I have opted to retain a small portion of the safety feature and allow timing to be pulled at the last two columns, even though the likely hood of my IAT’s seeing 171* and higher is very very slim. Even on a hot summer day, I don’t usually even see 100* in my logs.
Compared to DSMlink or an AEM Standalone, the Evo ECU swap using ECUflash and EVOscan is very cheap. The only other legit route to tune your DSM would be using ECUflash and EVOscan with a 2G blackbox ECU, especially for the 2G guys since there is no need for a patch harness or swapping any pins.
Cost of ECU: The cost of the ECU depends on which ECU you decide to use (Evo or 3G) and how easily you can find one.

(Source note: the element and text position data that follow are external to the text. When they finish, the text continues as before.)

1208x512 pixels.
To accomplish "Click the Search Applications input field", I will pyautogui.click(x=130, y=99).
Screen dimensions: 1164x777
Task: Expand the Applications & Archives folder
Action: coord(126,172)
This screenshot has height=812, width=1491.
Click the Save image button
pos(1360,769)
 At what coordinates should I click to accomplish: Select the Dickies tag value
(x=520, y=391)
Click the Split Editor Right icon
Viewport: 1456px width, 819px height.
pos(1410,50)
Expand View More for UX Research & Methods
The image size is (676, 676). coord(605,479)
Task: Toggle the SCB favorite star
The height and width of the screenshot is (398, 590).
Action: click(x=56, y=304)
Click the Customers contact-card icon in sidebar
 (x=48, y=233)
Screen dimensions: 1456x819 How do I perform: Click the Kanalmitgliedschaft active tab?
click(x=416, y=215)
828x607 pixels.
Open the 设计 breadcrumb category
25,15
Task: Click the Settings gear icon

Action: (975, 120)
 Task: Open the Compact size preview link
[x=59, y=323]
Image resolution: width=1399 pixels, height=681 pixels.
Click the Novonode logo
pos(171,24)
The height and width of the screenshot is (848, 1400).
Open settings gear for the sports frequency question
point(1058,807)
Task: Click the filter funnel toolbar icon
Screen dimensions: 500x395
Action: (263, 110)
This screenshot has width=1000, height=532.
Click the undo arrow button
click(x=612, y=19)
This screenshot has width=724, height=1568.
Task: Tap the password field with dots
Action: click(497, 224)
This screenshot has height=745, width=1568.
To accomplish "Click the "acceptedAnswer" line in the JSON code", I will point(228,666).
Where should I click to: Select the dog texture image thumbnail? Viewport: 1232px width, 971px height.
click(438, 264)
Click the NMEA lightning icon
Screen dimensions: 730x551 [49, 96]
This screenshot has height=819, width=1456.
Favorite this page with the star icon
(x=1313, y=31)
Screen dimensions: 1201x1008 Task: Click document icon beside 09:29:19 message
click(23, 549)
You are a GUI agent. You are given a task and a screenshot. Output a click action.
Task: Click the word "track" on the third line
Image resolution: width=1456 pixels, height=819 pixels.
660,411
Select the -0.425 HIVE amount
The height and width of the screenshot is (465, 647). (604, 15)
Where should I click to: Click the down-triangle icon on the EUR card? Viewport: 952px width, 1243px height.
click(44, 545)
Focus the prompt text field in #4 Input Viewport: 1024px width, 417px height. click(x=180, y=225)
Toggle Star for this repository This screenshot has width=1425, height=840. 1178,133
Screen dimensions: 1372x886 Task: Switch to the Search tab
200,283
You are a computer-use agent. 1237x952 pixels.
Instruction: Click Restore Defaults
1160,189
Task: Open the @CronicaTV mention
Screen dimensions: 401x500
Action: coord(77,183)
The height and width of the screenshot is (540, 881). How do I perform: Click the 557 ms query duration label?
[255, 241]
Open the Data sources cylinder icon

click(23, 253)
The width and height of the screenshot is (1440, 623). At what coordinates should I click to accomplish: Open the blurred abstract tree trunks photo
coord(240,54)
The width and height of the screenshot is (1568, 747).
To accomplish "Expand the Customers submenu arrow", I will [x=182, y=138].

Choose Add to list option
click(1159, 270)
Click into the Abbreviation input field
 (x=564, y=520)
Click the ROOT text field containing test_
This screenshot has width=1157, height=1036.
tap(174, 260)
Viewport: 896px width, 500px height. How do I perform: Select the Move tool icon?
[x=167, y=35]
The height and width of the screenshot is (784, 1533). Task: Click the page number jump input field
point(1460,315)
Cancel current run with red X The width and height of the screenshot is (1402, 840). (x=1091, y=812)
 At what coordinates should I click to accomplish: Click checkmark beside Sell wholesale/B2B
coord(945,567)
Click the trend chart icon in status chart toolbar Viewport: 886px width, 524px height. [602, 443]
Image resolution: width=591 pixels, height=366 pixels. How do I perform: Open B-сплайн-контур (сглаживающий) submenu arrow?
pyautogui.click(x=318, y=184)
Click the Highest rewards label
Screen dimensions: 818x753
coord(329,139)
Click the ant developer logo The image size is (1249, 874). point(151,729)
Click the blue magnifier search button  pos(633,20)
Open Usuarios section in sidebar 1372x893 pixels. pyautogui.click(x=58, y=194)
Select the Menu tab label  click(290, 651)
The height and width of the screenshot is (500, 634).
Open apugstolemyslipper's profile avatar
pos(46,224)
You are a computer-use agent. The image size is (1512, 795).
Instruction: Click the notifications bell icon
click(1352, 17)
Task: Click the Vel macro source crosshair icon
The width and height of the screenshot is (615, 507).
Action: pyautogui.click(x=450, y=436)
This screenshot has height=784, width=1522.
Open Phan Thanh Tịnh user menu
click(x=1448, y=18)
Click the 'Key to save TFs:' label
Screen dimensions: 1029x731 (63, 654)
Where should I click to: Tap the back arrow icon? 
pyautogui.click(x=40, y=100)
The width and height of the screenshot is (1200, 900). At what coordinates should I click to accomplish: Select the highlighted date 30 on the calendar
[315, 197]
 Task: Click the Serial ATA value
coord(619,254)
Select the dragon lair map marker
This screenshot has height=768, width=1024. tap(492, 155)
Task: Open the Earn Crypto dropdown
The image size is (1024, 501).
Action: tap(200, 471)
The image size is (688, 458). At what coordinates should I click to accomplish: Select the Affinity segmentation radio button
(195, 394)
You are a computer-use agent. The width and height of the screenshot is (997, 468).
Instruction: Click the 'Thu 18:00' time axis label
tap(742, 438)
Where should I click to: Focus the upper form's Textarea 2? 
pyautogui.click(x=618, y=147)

Maybe you have a buddy with a junk 3G and you can get his old ECU for free. Maybe you can find one at a junkyard and stuff it in your toolbag.
Cost of ECU:
- 3G ECU- $0-100
- Evo ECU- $100-200
Cost of Tuning Software:
- ECUflash- $0 As it is available for download online, legally.
- EVOscan- $25
Cost of Flashing/Logging Cable:
- 1.3u Cable- $60-130 Depending if you buy new or used.
Cost of OBD2 Port Connectors (for 1G guys):
- OBD2 Port Connectors- $0-5 Can be found in nearly any OBD2 equipped car.
- Evo 8 Knock Sensor- $0-65 These cost only $65 new, currently cheaper than a new 1G knock sensor believe it or not.
I might have $300 max invested into my Evo/3G ECU setup, and I paid $100 alone for the ECU. I could have easily gotten one at a junkyard if I knew then what I know now. You can easily spend a total of $150 or less on your whole setup if you are lucky enough.